━━━ Document excerpt ━━━
Stocks Are Under Pressure, but Commodities Aren’t. What That Tells Investors.
Stocks have been down in recent weeks, but prices of select commodities are up. Financial markets are signaling that the economy is truly strengthening.
The S&P 500 is down a few tenths of a percent since Feb.12, the date that marked the beginning of the current weakness. But growth stocks have taken a bigger hit. The Vanguard S&P 500 Growth Index ETF (ticker: VOOG) is down 3% in the same span and smaller-capitalization growth names have fallen almost 5%.
The moves are caused mostly by substantially rising interest rates, which in themselves are a signal that people are more upbeat about the economy. Faster growth is more likely to lead to inflation, and to central-bank efforts to rein it in by raising interest rates.
The yield on 10-year Treasury debt is up to 1.50% from 1.1% around the time growth stocks began falling. Higher rates erode the value of future cash flows, a key factor in valuing stocks. Growth companies take a bigger hit because a bigger portion of their profits is expected further into the future than at more mature companies.
Meanwhile, commodities—the highly economically-sensitive ones, in particular—have run hot. As growth stocks began their ride downward this month, the price of crude oil has risen almost 8% to $63 a barrel, a level last seen at the end of December 2019, just before the pandemic ravaged global demand for oil.
━━━ Data excerpts ━━━
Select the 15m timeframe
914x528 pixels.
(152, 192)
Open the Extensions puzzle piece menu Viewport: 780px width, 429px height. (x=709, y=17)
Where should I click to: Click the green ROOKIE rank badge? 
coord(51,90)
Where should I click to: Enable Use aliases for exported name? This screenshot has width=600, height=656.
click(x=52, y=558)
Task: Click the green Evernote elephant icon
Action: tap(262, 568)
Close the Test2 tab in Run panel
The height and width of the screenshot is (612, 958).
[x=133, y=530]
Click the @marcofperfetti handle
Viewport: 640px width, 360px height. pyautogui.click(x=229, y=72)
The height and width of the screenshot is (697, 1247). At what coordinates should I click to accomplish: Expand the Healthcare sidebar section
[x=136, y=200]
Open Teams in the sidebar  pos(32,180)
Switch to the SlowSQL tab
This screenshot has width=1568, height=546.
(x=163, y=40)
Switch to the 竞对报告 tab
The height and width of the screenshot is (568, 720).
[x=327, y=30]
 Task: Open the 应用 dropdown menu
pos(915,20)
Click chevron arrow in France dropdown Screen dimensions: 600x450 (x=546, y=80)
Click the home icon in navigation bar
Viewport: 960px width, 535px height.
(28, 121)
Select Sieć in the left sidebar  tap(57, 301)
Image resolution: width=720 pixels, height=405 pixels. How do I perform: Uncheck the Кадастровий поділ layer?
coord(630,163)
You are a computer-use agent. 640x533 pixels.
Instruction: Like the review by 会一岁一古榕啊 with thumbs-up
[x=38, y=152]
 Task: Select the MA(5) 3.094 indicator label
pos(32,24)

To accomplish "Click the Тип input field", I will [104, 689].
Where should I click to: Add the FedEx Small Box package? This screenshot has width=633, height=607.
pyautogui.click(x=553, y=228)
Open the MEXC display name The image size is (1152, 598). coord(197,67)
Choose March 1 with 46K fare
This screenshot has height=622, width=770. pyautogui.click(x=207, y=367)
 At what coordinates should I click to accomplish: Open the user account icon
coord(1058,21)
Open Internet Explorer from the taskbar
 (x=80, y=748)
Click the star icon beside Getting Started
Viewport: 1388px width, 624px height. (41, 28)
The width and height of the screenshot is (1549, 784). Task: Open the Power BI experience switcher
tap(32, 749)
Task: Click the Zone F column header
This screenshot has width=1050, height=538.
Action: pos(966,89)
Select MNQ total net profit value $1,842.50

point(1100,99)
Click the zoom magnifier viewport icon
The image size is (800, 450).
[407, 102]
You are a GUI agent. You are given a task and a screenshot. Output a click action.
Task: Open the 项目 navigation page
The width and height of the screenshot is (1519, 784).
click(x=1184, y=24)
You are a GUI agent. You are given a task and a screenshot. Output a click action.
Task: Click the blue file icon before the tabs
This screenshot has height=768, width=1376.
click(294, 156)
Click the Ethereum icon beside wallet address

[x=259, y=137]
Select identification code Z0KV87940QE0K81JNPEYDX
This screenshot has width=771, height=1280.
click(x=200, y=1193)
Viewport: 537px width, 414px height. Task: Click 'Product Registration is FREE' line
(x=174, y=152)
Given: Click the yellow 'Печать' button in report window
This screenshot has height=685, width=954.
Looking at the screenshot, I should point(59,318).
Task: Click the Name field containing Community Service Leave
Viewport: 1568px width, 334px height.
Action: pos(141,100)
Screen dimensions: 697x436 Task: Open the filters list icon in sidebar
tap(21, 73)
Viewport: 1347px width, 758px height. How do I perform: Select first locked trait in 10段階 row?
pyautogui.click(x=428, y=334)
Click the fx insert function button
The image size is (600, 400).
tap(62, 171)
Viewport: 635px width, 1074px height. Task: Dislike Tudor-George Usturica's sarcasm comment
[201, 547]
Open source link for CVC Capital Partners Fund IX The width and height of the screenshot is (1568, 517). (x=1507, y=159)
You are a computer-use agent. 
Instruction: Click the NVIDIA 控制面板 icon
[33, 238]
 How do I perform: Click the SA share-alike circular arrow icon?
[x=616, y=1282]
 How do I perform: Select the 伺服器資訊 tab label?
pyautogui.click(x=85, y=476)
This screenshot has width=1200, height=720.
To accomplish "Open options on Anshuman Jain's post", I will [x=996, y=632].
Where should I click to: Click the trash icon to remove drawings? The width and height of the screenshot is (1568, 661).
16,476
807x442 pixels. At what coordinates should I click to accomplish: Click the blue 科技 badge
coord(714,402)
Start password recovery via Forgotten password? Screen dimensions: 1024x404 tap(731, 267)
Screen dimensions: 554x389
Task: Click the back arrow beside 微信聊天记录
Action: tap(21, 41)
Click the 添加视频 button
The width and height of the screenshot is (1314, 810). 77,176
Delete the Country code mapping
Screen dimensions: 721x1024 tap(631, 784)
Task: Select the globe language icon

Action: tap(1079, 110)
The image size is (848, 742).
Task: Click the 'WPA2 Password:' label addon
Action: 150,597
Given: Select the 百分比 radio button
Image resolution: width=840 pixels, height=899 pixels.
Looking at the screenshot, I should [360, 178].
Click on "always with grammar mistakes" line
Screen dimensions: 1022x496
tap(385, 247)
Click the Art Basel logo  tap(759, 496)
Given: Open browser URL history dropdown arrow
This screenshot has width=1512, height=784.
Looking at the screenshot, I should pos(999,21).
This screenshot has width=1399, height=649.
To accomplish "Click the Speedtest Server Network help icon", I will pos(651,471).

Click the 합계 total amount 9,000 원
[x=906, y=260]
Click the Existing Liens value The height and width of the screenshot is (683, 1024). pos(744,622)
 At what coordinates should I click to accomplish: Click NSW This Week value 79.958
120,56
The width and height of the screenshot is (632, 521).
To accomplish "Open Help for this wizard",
━━━
§ What is expected: Please copy the stretch of the stocks and commodities article from "The moves are" through "more mature companies.", word for word.

§ Output for this task:
The moves are caused mostly by substantially rising interest rates, which in themselves are a signal that people are more upbeat about the economy. Faster growth is more likely to lead to inflation, and to central-bank efforts to rein it in by raising interest rates.
The yield on 10-year Treasury debt is up to 1.50% from 1.1% around the time growth stocks began falling. Higher rates erode the value of future cash flows, a key factor in valuing stocks. Growth companies take a bigger hit because a bigger portion of their profits is expected further into the future than at more mature companies.